__Lista de atividades__.
(1) Responda com base no texto sobre governança:
(a) Quais são as três razões que Barbosa aponta para as empresas adotarem boas práticas de Governança?
(b) De que economista é a frase "os negócios dos negócios são negócios"?
(c) Como um expectador do painel chamou a sociedade?
(2) Transcreva sem alterações o trecho do texto sobre governança que vai de "A necessidade de" a "manutenção no mercado.".

Perenidade dos negócios

A necessidade de adoção de um modelo de Governança pelas companhias, na percepção de Barbosa, é um caminho sem volta. “Tem três razões para as empresas adotarem boas práticas de Governança: convicção, conveniência e por constrangimentos, porque não dá mais para não adotá-las. Mas o fato é que todos caminham para mesma direção.”

Para ele, ainda existe no mundo corporativo um falso dilema em que ou se opta pela Governança ou pelos ganhos financeiros. “Empresas com melhor Governança têm melhores resultados, pois elas gerenciam melhor as despesas, conflitos e interagem melhor com a sociedade”, explica o executivo da Abril S.A. Desta forma, as companhias estariam contribuindo para a formação de seus próprios valores e caminhando para sua manutenção no mercado.

E essa longevidade desejada pelos administradores e investidores, estaria acompanhada pelo conceito mais amplo da sustentabilidade. Barbosa revisita uma clássica frase do economista Milton Friedman que dizia que “os negócios dos negócios são negócios”. “Ele dizia que valor de uma empresa nada mais é que a perspectiva de resultado futuro trazido ao valor do presente. Ora, se você não tem uma proposta de negócio sustentável é obvio que sua empresa não tem valor. Eu entendi que o que Friedman disse como ‘negócio dos negócios são negócios sustentáveis’. É algo que posso fazer hoje, amanhã, ano que vem, no outro, e é isso que dá uma perspectiva grande à empresa”, analisa.

Ele entende também que a questão da sustentabilidade está incitando as organizações a inovarem. “As empresas vêm com inovações em materiais, em processos, formas de gestão, entendendo que estar conectado às demandas da sociedade não é um fator de restrição, mas um fator de inspiração para inovação”.

Consequência a todos

Uma das mensagens deixadas pelos painelistas desta sessão é de que o mundo dos negócios não pode mais apenas se fincar no foco dos resultados financeiros. É preciso transpor para além dos portões da organização, pois é do outro lado dessa fronteira que está o grande fiscal e regulador do futuro: a sociedade, também chamada por um expectador do painel como o acionista virtual. E um grande passo para isso se dará por meio do aperfeiçoamento da Governança.

“Toda empresa tem de prestar contas para a sociedade, pois usa seus recursos, mão de obra, logística, espaço. A boa Governança é libertadora, pois dá mais transparência, perpetuidade, independente se é uma organização sem fins lucrativos, familiar, capital fechado ou aberto. Todos saem ganhando”, conclui Barbosa.

__Material fornecido__.
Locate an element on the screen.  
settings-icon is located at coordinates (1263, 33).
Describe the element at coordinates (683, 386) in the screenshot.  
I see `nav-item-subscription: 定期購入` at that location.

__Respostas das atividades__.
(1)
(a) Convicção, conveniência e constrangimentos.
(b) Milton Friedman.
(c) Acionista virtual.

(2)
A necessidade de adoção de um modelo de Governança pelas companhias, na percepção de Barbosa, é um caminho sem volta. “Tem três razões para as empresas adotarem boas práticas de Governança: convicção, conveniência e por constrangimentos, porque não dá mais para não adotá-las. Mas o fato é que todos caminham para mesma direção.”

Para ele, ainda existe no mundo corporativo um falso dilema em que ou se opta pela Governança ou pelos ganhos financeiros. “Empresas com melhor Governança têm melhores resultados, pois elas gerenciam melhor as despesas, conflitos e interagem melhor com a sociedade”, explica o executivo da Abril S.A. Desta forma, as companhias estariam contribuindo para a formação de seus próprios valores e caminhando para sua manutenção no mercado.